Part I:  THE CAGE OF REASON

Good evening.  I'm Malachi Constant.  Our program this evening 
brings the return of Professor von Helsing, well-known scholar 
and author of such books as "The Warrior's Way:  Off The 
Eaten Path" and "Why I Didn't Think Of That".  I quote from 
the dust jacket of the latter:

"From a very pragmatic perspective, the ultimate aim of stalking
is to divorce action from thought--that is, to act from inner silence.
This is not to say that a warrior doesn't think; on the contrary, a 
warrior needs to be a paragon of reason, a clear thinker.  The key
point is that for warriors thinking is not the ruling force in one's life."

Welcome back, Professor.  I think we can all agree that at some point
in our lives, we have "acted without thinking."  I think for most of
us, however, this has most often led to unfortunate results!  Yet you 
seem to be saying that warriors relish this state....

PROFESSOR VON HELSING:   Thank you, Mr.
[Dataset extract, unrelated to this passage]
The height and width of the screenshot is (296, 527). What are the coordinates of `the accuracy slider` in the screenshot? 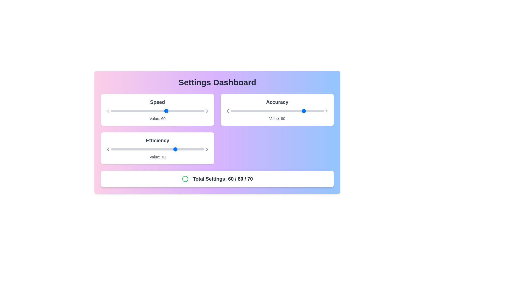 It's located at (271, 111).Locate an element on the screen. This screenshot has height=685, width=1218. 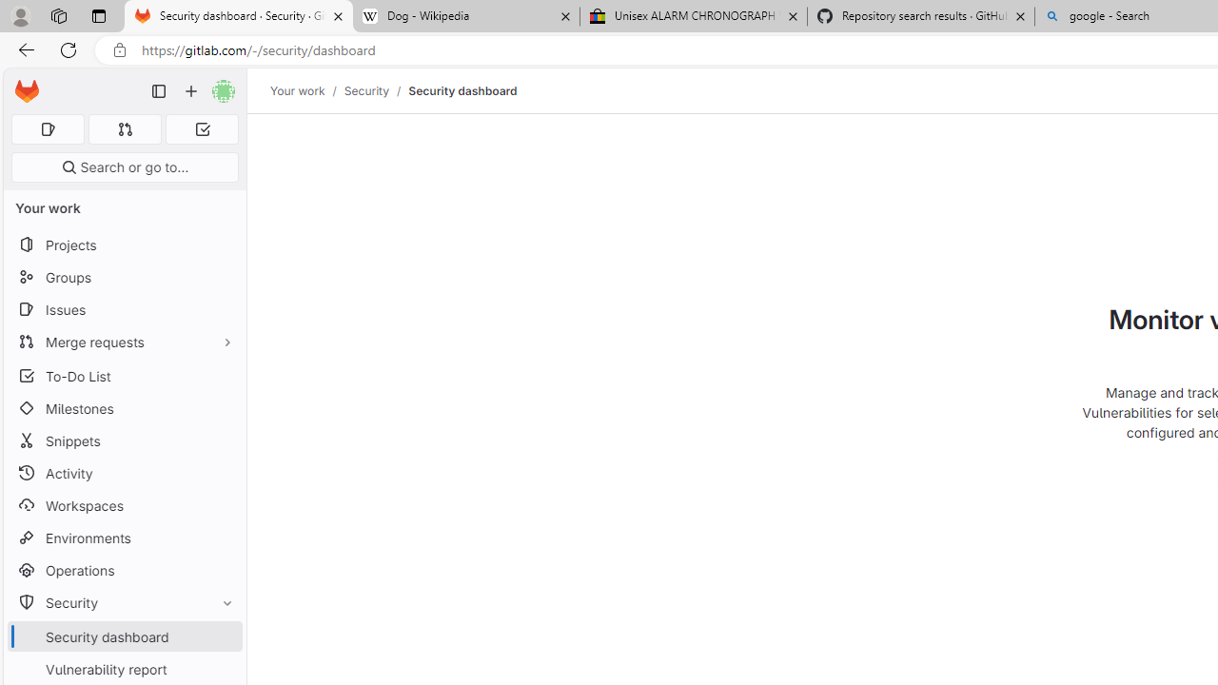
'Vulnerability report' is located at coordinates (124, 668). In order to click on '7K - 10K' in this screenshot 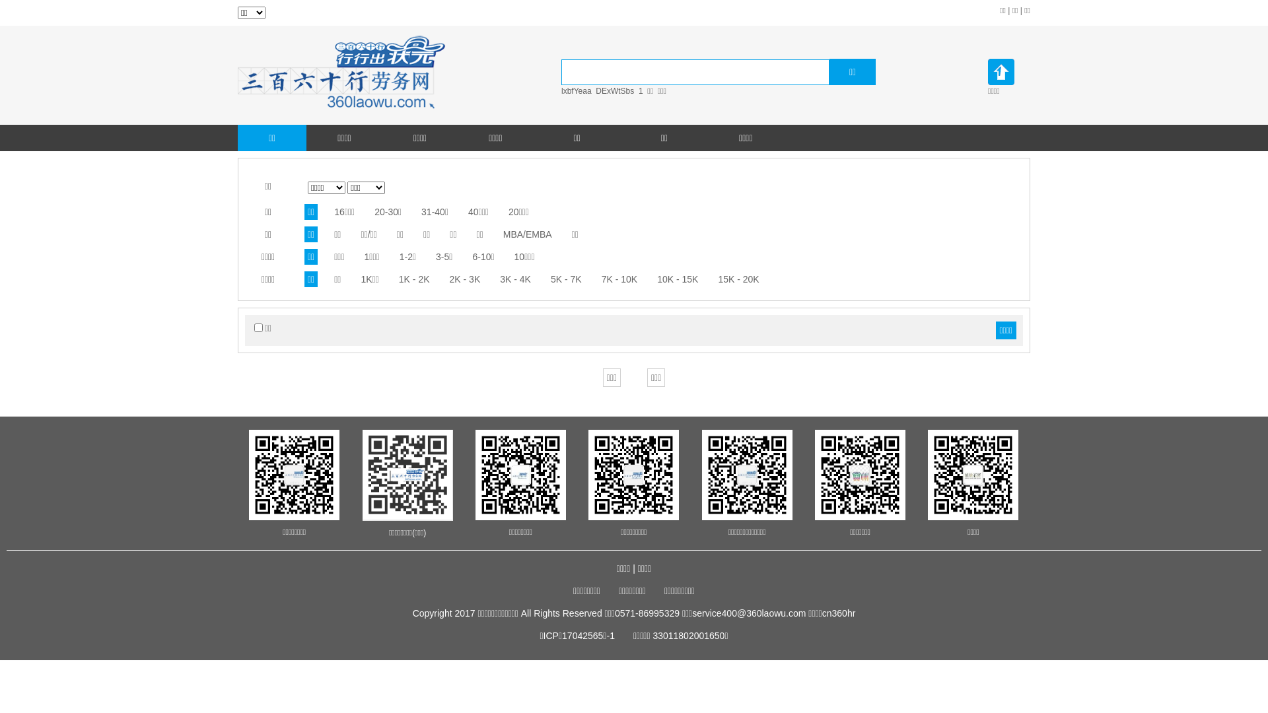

Constant.
Well, at the risk of riding in a horseless cart, the reason
the average person's "acting without thinking" has regrettable 
results is that even though they may not have taken the time
to formulate thoughts, they are still acting from a well-defined
agenda; agendas which almost universally are meant to be
self-serving, although, as the results of our actions often 
reveal, they seldom are.  That is, the totality of our being is not 
served.  To borrow syntax from the social scientists, these impulsive 
acts stem from our subconscious, or as warriors see it, from the edifice 
of Self which is created and sustained through the internal dialogue.  
This "Me" is the ruling force in the average person's life, and 
therefore all of one's acts are colored by it.  If one's Self is petty, 
violent, and foolish, then one's impulsive acts will necessarily be 
so as well.

MC:  So the warrior's way is to transform one's Self into
something that is not "petty, violent, and foolish"?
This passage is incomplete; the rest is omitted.